I put my hand in front of my butt. She had no right! I got spanked extra times because of it.
I couldn’t stop crying.
After school, I told my mom what had happened. The next day she angrily confronted the teacher, warning her not to ever do that again. But the damage had already been done.
Every day, I sat in English class glaring at the teacher, stewing in my rage. I continued to slack off in her class out of resentment. And there was nothing she could do about it because my mom had for some reason forbidden the use of violence as a motivating tool. (Or, demotivating, in my case.)
My grades took a nosedive.
ADD Girls are Hyperactive in Daydreaming Too
As I said, I was luckier than many is that my ADHD was recognized fairly early. Given how hyper-hyperactive I was, it wasn’t difficult. Yet for many — girls especially — their symptom go unrecognized for years. (I don’t remember if I told the teacher about my hyperactive diagnosis, but my mom probably did if it wasn’t already in my records.)

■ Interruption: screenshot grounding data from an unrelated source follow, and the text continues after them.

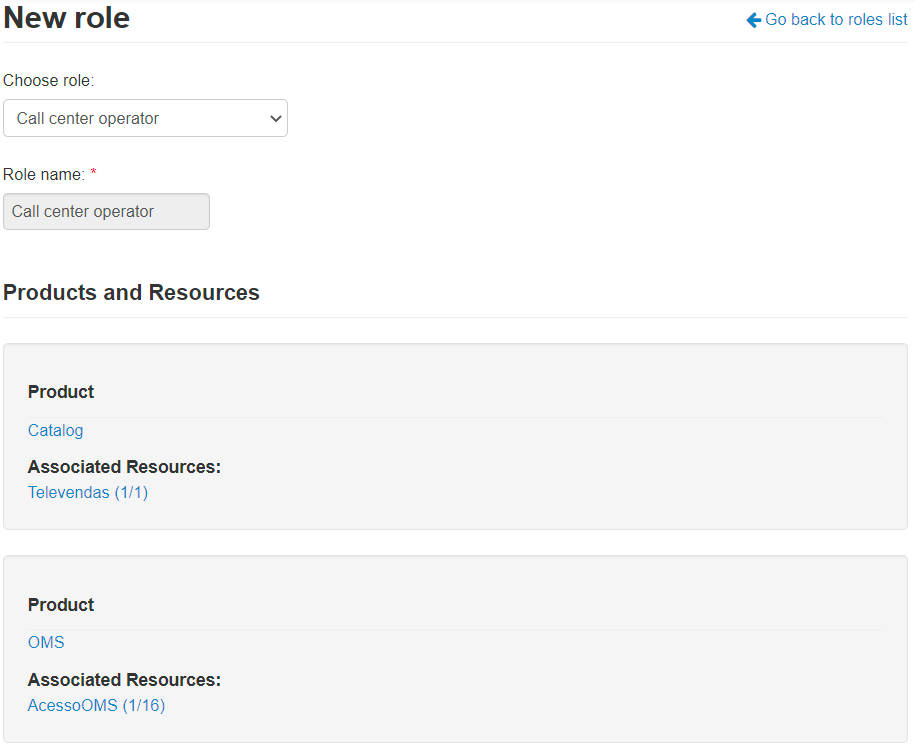Click the Product heading above Catalog
This screenshot has width=915, height=751.
[x=61, y=392]
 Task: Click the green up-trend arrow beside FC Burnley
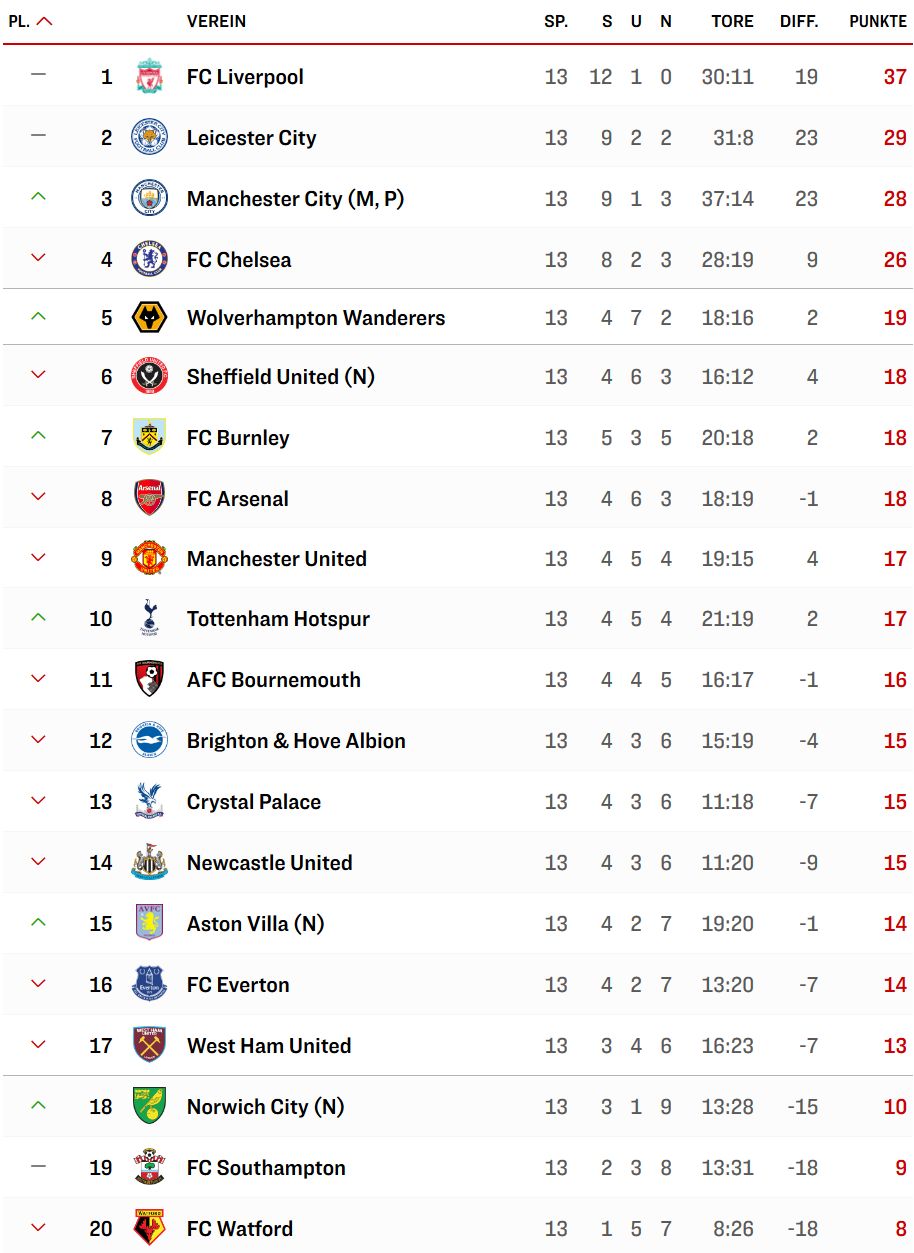(x=38, y=435)
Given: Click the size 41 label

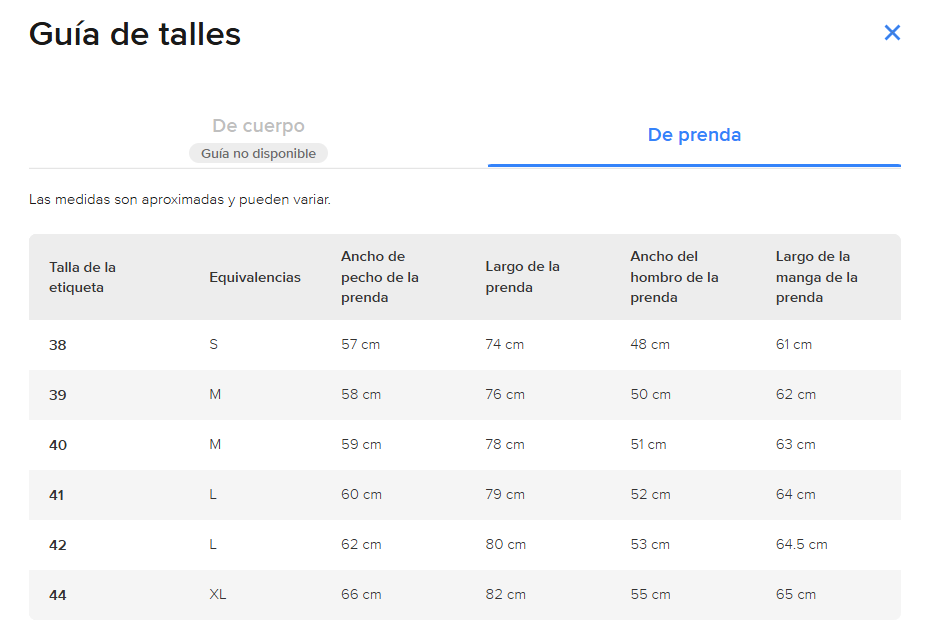Looking at the screenshot, I should coord(57,495).
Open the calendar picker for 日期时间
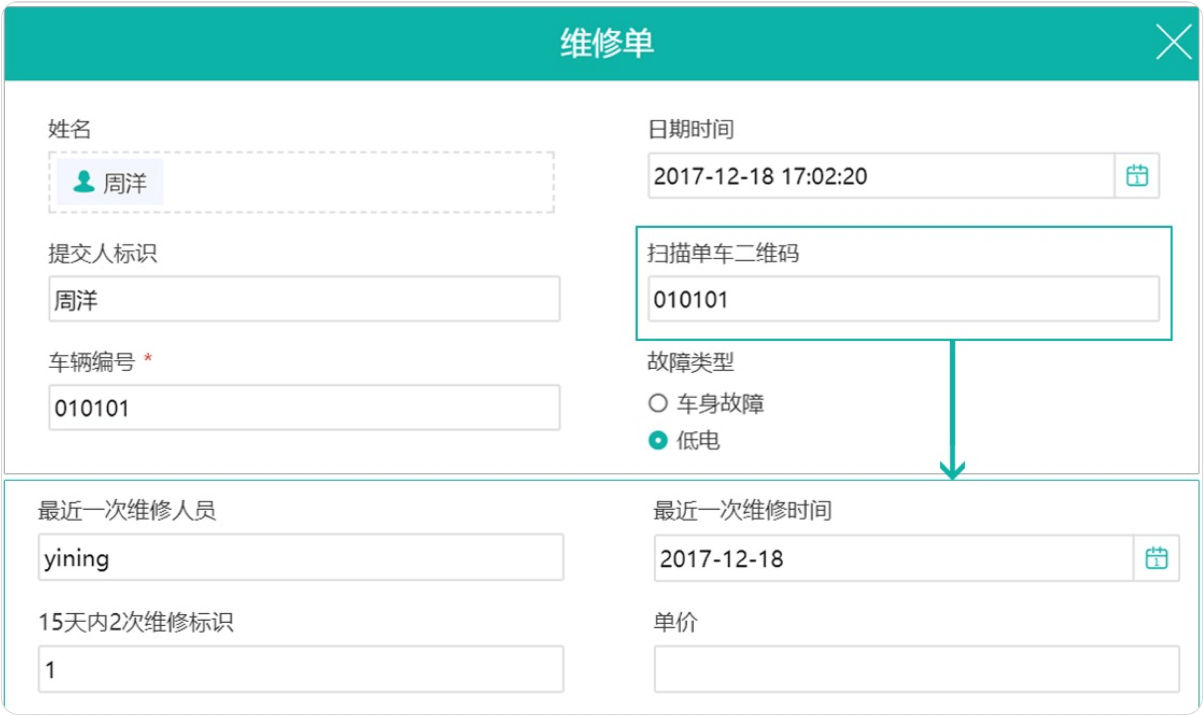Screen dimensions: 1204x716 coord(1137,176)
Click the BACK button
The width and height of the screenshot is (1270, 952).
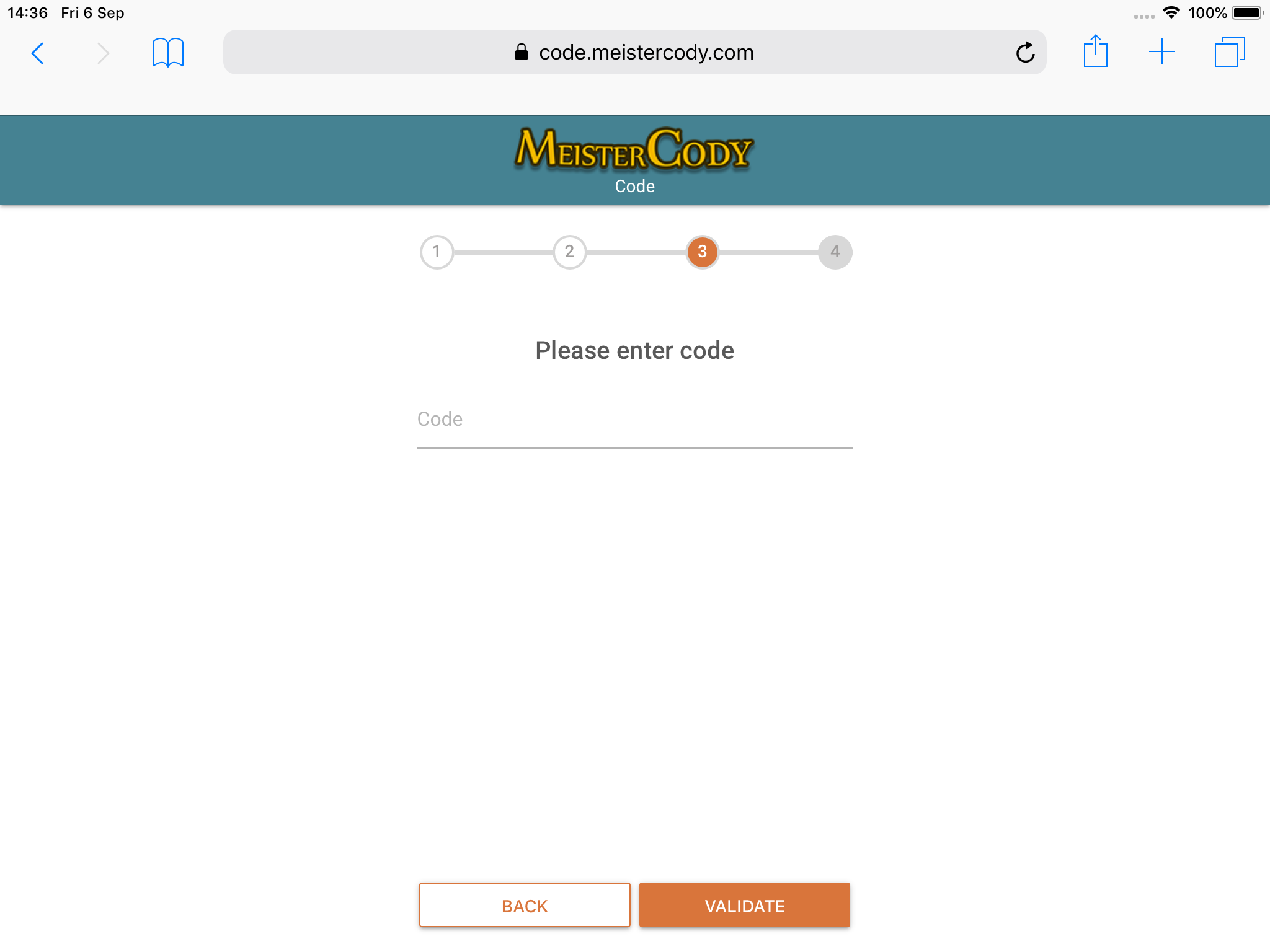tap(525, 906)

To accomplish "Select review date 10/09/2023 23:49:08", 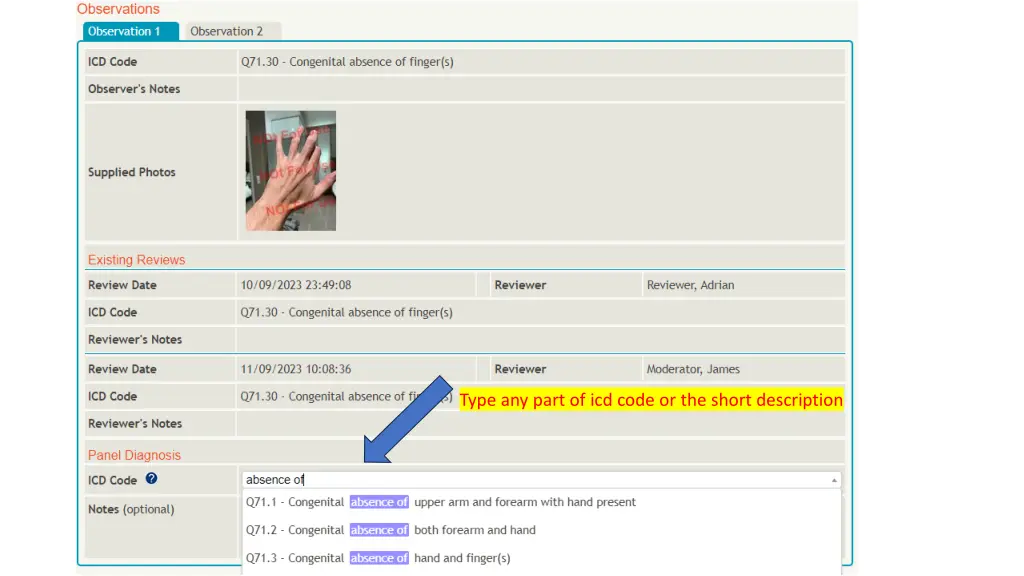I will point(296,285).
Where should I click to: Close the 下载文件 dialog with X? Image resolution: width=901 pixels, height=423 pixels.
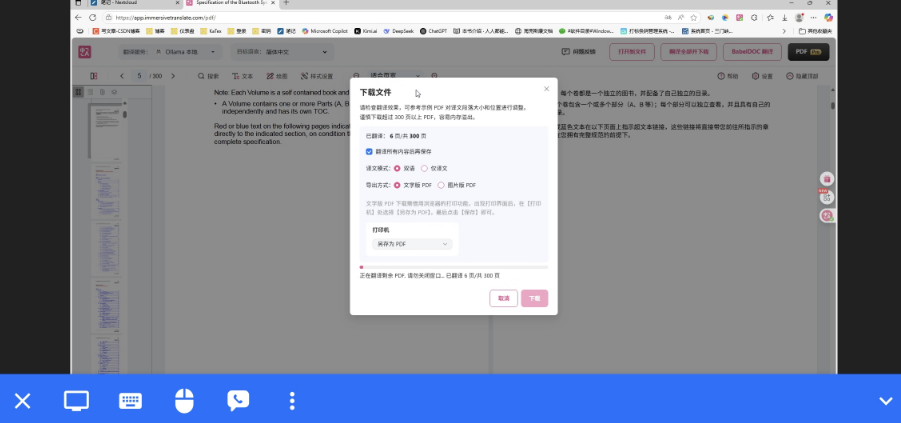(x=546, y=89)
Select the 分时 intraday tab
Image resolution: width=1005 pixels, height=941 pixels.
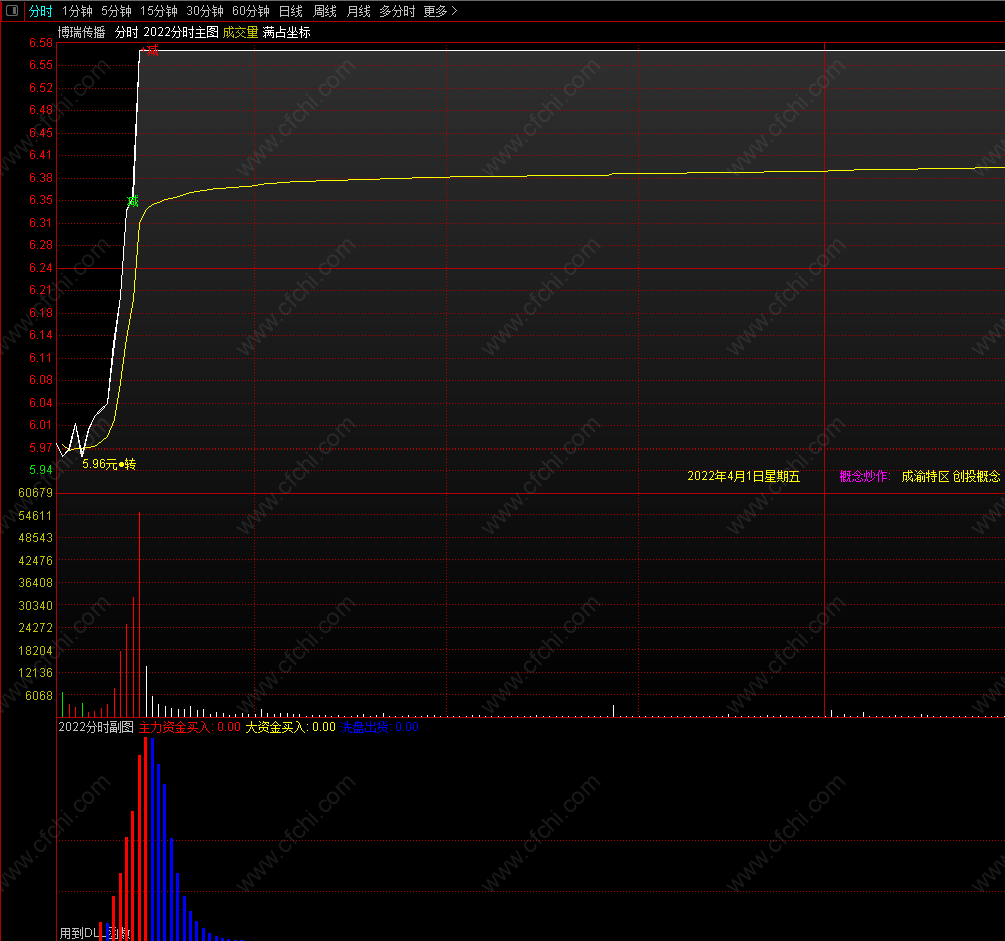(x=40, y=11)
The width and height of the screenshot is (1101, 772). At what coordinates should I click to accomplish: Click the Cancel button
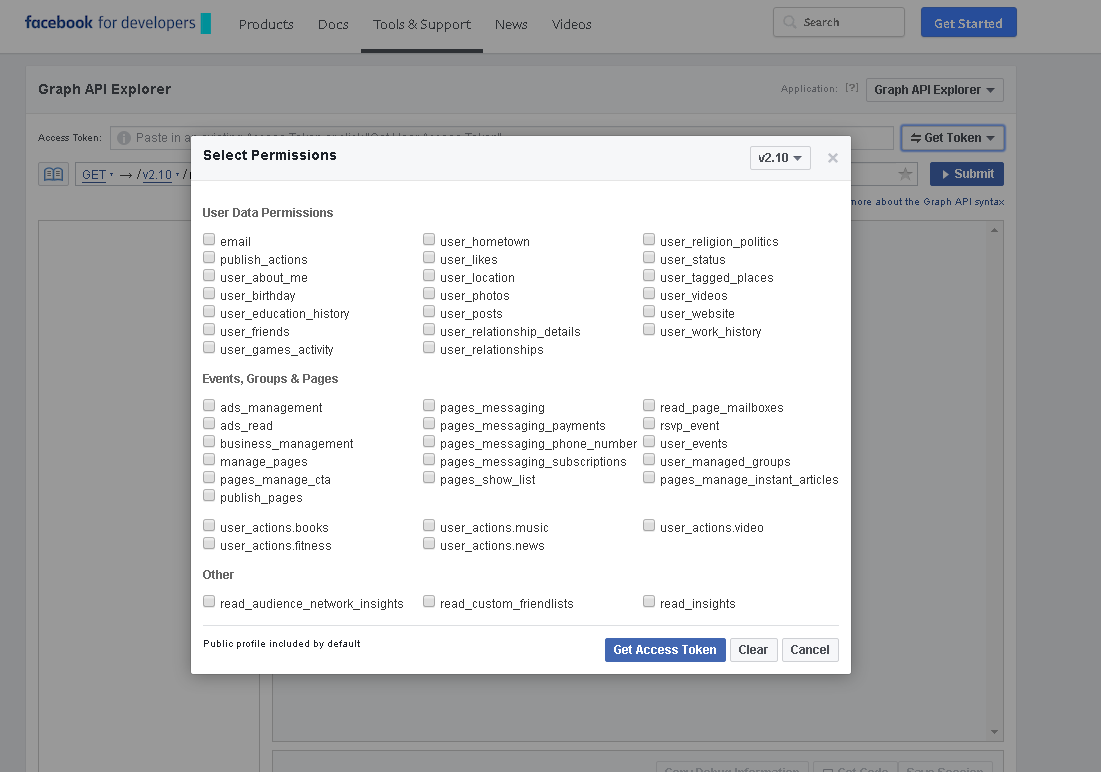809,650
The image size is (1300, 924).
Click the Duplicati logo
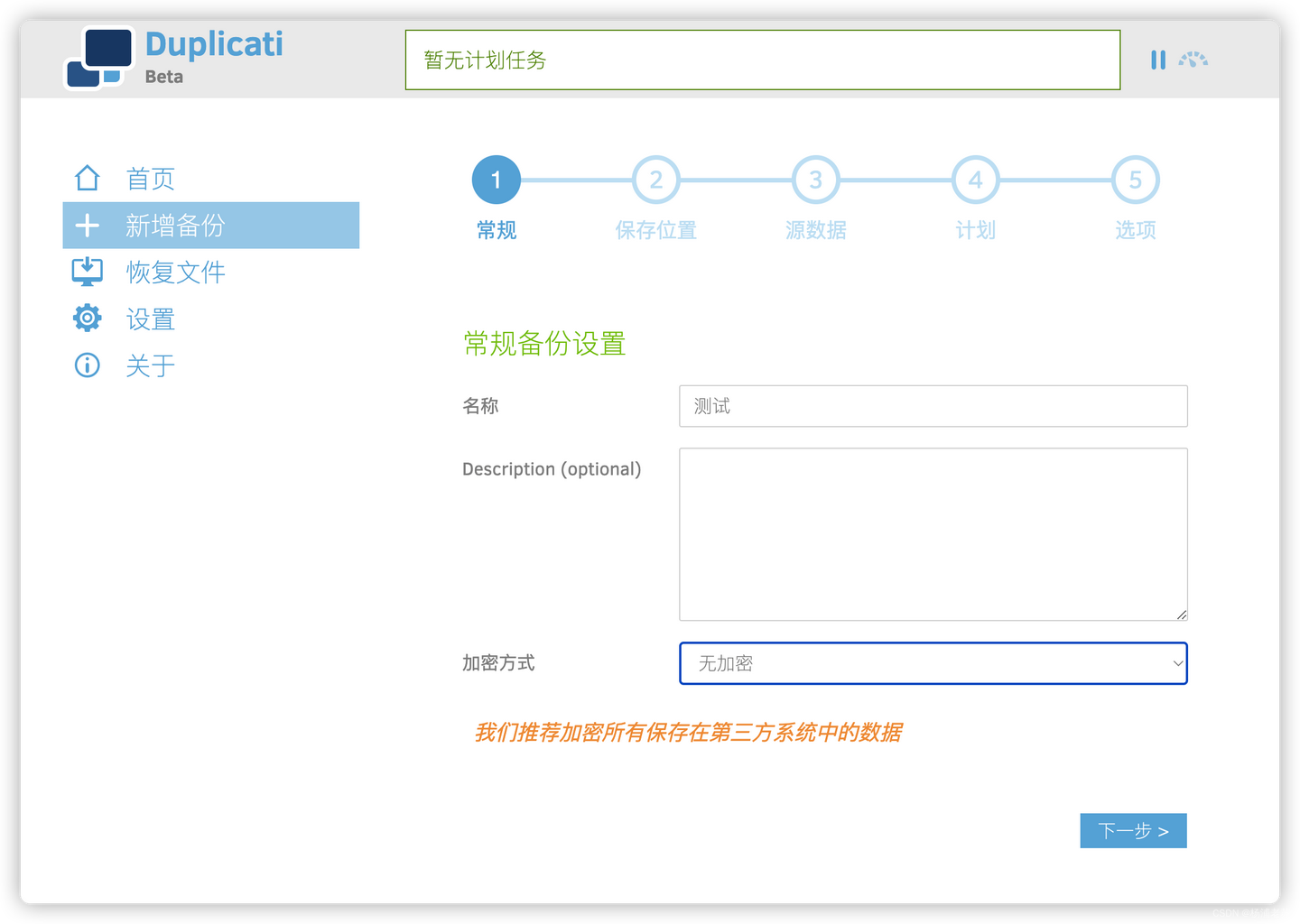click(99, 58)
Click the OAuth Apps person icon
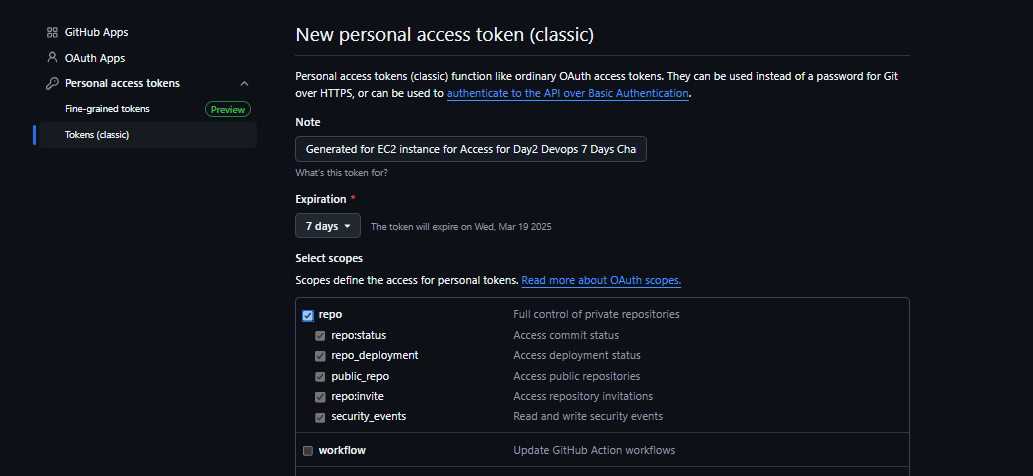1033x476 pixels. click(x=52, y=57)
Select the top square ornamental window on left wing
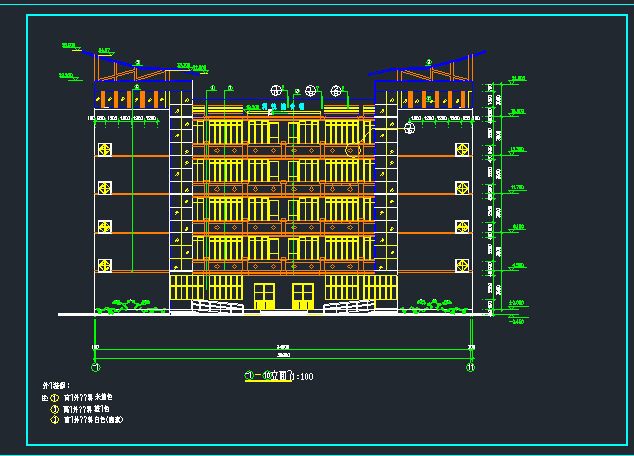This screenshot has height=456, width=634. click(104, 150)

Frequently, girls suffer from ADD, without the unmistakable hyperactive tendencies that were so evident in me. They instead often exhibit excessive dreaminess, which I also had (and have) in spades, jacks, and diamonds. Their attention deficits are attributed to their daydreaming, laziness, or both.
Instead of help, they receive reprobation and shaming, leading to internalized blame and low self-esteem. That’s too often the legacy every child with attention deficits carry with them their entire lives — whether they’re hyperactive or not.
Boy are diagnosed with ADD/ADHD four to one over girls, largely because they’re more likely to display behavioral problems. In my case, I was once suddenly overcome with the impulse to imitate a frog. Maybe it was because I so frequently jumped out of my seat.
Still, I wasn’t for the most part disruptive. Yet the fact that most girls have been socialized to be better behaved actually acts to prevent more girls from receiving the help they require. That’s most likely still as operative today as it ever was.
Many researchers believe that hyperactivity is as common — or nearly so — in girls as it is in boys. But because girls exhibit less of a behaviour problem, their hyper tendencies are missed. And certainly, sexism has not been abolished. The popular conception of boys being more likely to suffer from ADHD is still a roadblock to more girls receiving help.